He does answer that question -- explicitly:

"FYI, I have mentioned earlier that the file may be flagged as a virus
because of the automated installer included, or bcoz of the packer
used to encrypt the code as some rippers were stealing my work.
So, for the last time, please do not test my patience by posting
about these fake virus alerts."
 

Why there?

What to you think that link will tell you about Trojan-Dropper.Agent!IK
?
"To all the users reporting that their Anti-Virus is reporting
infection in the file, I have mentioned before as well that
various AV WILL detect such products as virus coz we are trying
to crack the normal functionality of a windows process.

AV programs will give another type of warning when the code is doing
questionable things. It's called greyware, or riskware. They will even
call it "Something.not-a-virus.something-else".

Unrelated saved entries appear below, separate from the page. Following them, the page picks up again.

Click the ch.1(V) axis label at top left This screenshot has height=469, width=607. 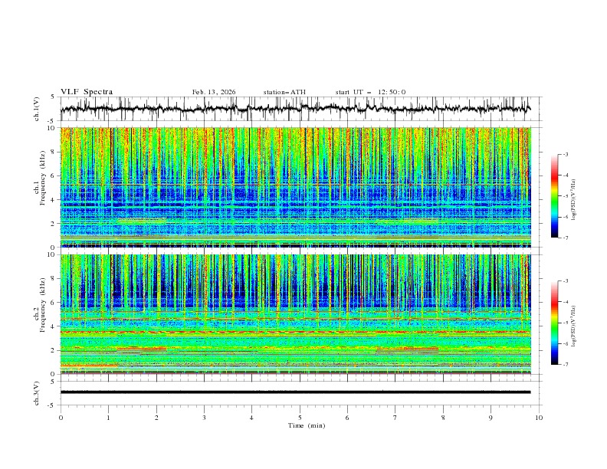(x=37, y=109)
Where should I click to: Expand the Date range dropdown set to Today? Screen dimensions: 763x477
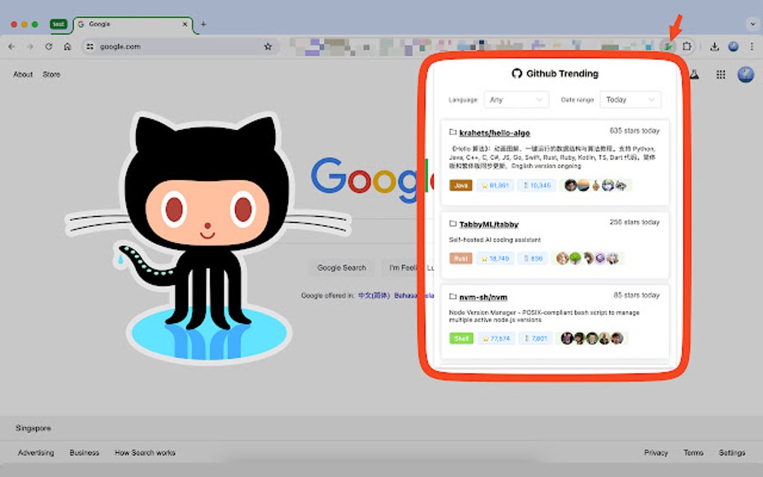(631, 99)
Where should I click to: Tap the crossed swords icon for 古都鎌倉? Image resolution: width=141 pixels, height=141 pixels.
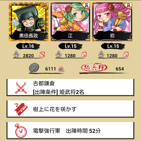(21, 88)
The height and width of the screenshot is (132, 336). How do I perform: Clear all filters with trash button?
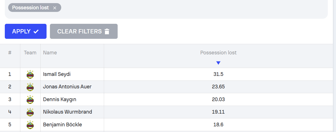(x=84, y=31)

If they think it's a trojan dropper, it probably is.
He does answer that question -- explicitly:

"FYI, I have mentioned earlier that the file may be flagged as a
virus because of the automated installer included, or bcoz of the
packer used to encrypt the code as some rippers were stealing my
work. So, for the last time, please do not test my patience by
posting about these fake virus alerts."

What a joke.

"as some rippers were stealing my work".

What a lame and bogus reason for using a packer.
 
PC Guy said:
Why there?

What to you think that link will tell you about Trojan-Dropper.Agent!IK
?


AV programs will give another type of warning when the code is doing
questionable things. It's called greyware, or riskware. They will even
call it "Something.not-a-virus.something-else".

If they think it's a trojan dropper, it probably is.


What a joke.

"as some rippers were stealing my work".

What a lame and bogus reason for using a packer.

The bottom line is, WGASetup.exe is required simply to install
this crack, and it can be deleted once the crack is applied. And
again, my system tests clear of any malware (using Avira, AVG
and McAfee) after installation of this crack. I'll continue to scan
my system in the coming weeks and months to see if anything
pops up.
 
WGASetup.exe

Troj.Dropper.W32.Agent.akwk

Trojan-Dropper.Agent!IK
If you want proof, use the crack in a VM and compare the system before
and after. I work for a software company and we do evaluate
cracks/keygens that modify our software when we find them, they
typically set off our local AV software.

I've gone as far as to confirm that the hard drive is not modified in
any manner at all by one of those tools, all it does is generate a key
and display it on screen.

*shrugs*

I'm not saying that all cracks are safe, far from it, but the specific
cases where I've had experience have been safe, yet were still reported
as suspicious with ominous sounding phrases like "TrojanDropper"
 
Go and submit the crack to Virus Total. It will be scanned against 40
different anti-virus programs. You will see that it will fail against
some of them.

Yes, and?

Back in the 90s I wrote a little port scanner in Visual Basic, just a
quick and dirty junker that would connect to every host in a specified
range on a specified port, look for a greeting string and report which
hosts answer, and of those, which match the string.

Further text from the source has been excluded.